▶ [Your goal] Without the pictures, write out all the lines below exactly as they appear.

[Stored items]
________________________________________

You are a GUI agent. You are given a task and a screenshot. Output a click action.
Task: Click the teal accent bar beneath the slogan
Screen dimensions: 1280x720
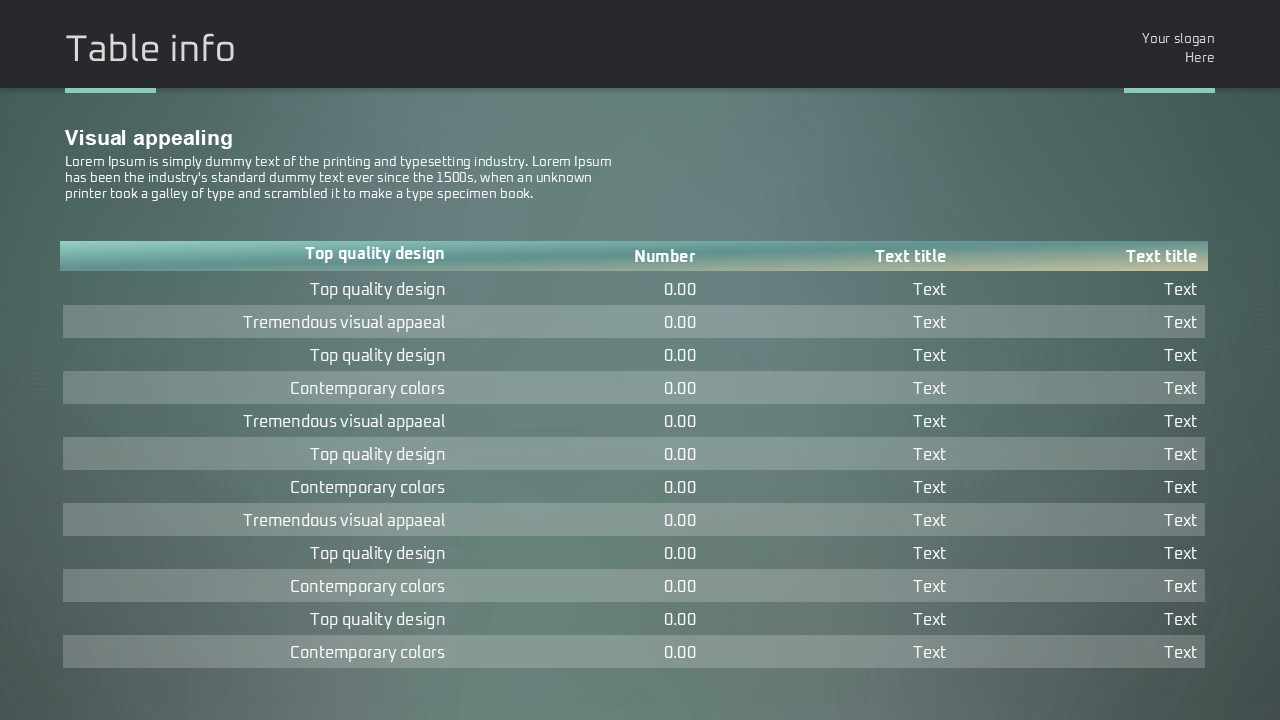1169,90
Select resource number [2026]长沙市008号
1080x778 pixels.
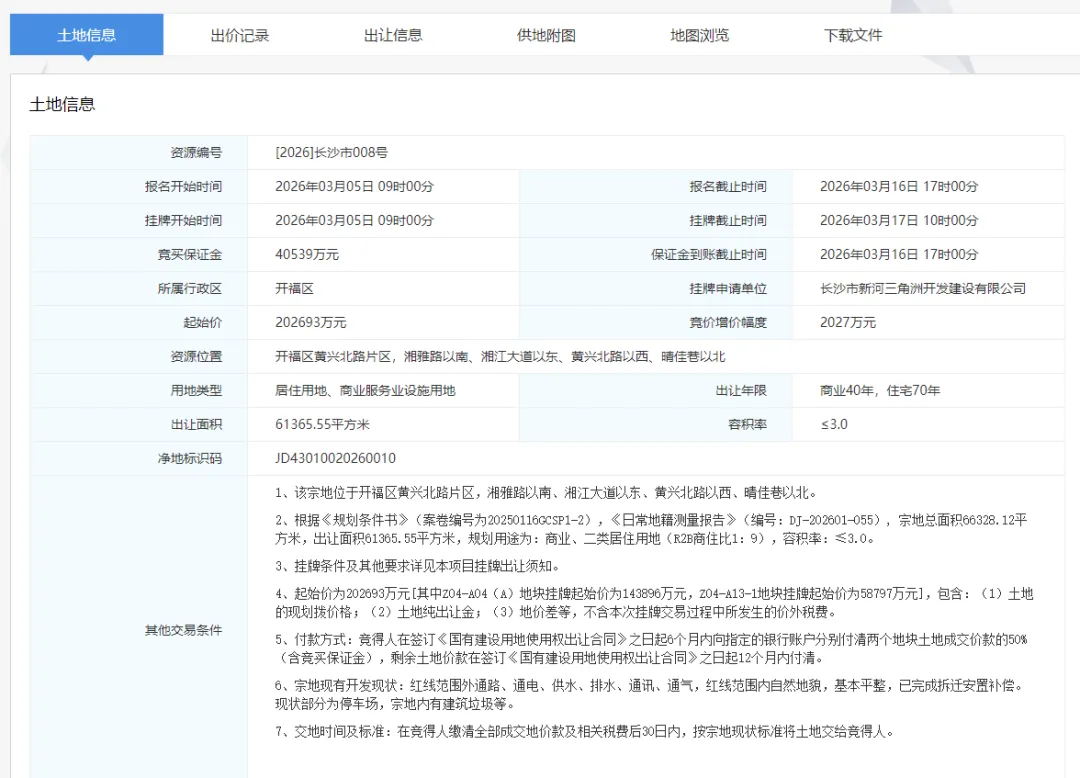331,153
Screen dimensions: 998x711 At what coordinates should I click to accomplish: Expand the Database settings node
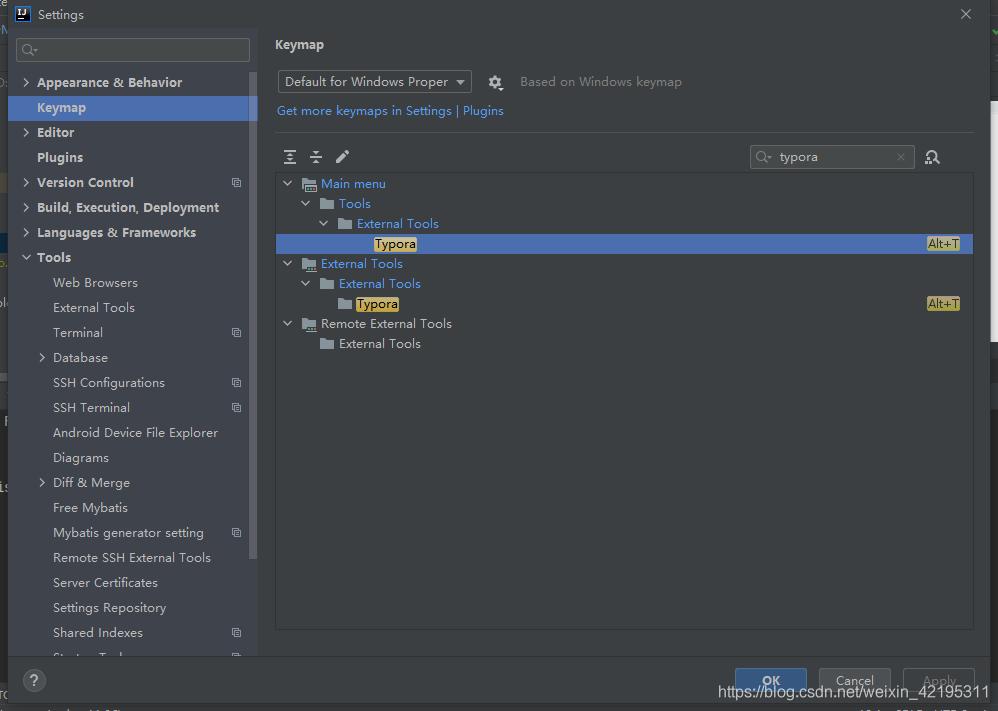pos(42,358)
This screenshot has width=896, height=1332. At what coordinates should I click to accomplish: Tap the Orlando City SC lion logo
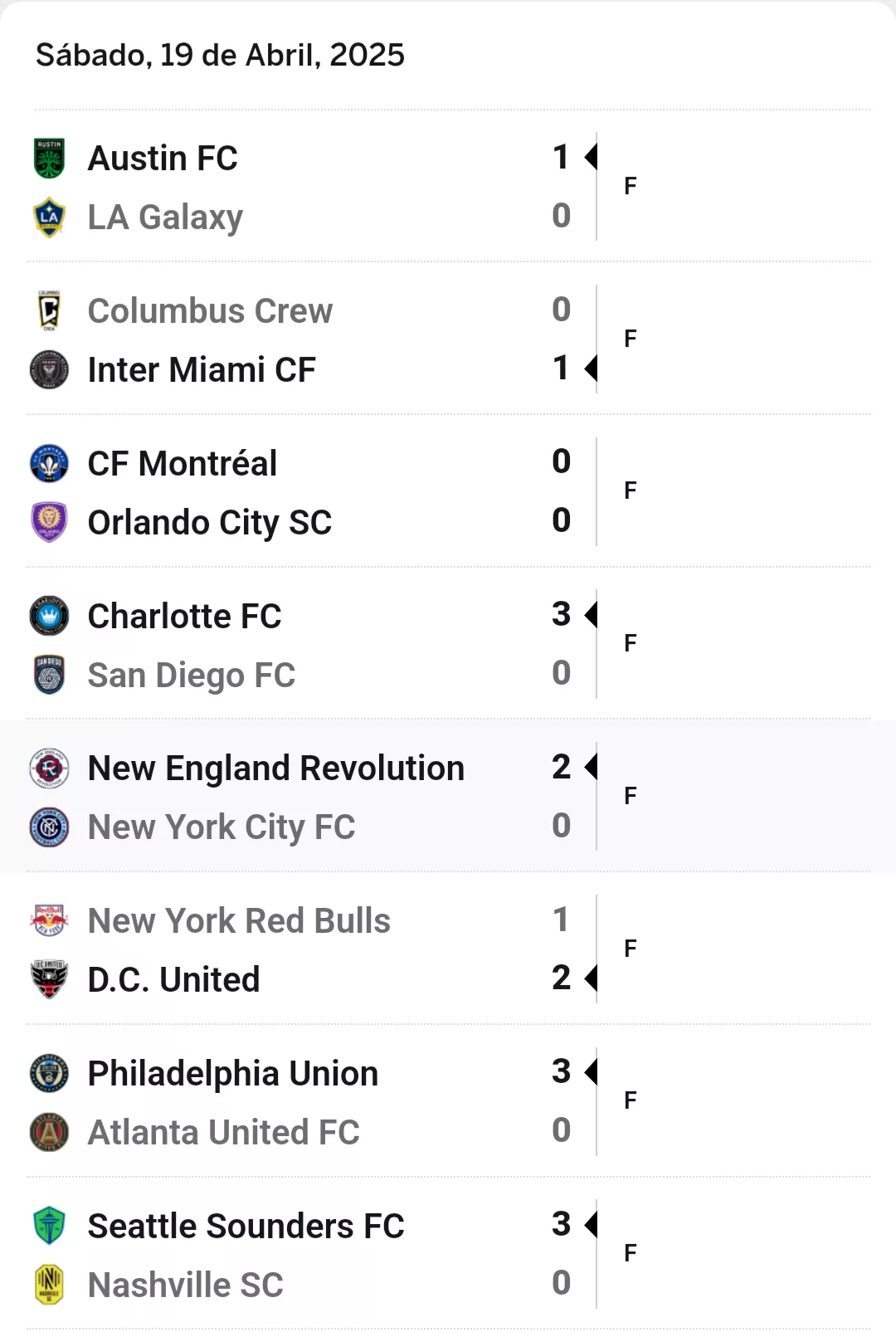click(49, 523)
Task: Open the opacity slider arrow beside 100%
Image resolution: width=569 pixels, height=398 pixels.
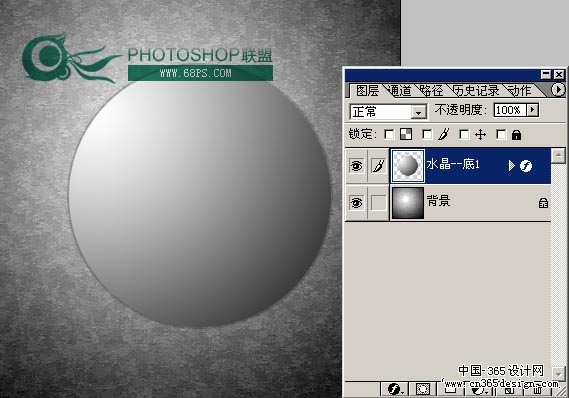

________________________________________

▶ [The completed task]
You are a GUI agent. You are given a task and a screenshot. Output a click action.
Task: Click the teal accent bar beneath the slogan
Screen dimensions: 1280x720
1169,90
Select resource number [2026]长沙市008号
1080x778 pixels.
331,153
Screen dimensions: 998x711 At what coordinates should I click to accomplish: Expand the Database settings node
pos(42,358)
This screenshot has width=896, height=1332. At what coordinates should I click to accomplish: Tap the Orlando City SC lion logo
click(49, 523)
Task: Open the opacity slider arrow beside 100%
Image resolution: width=569 pixels, height=398 pixels.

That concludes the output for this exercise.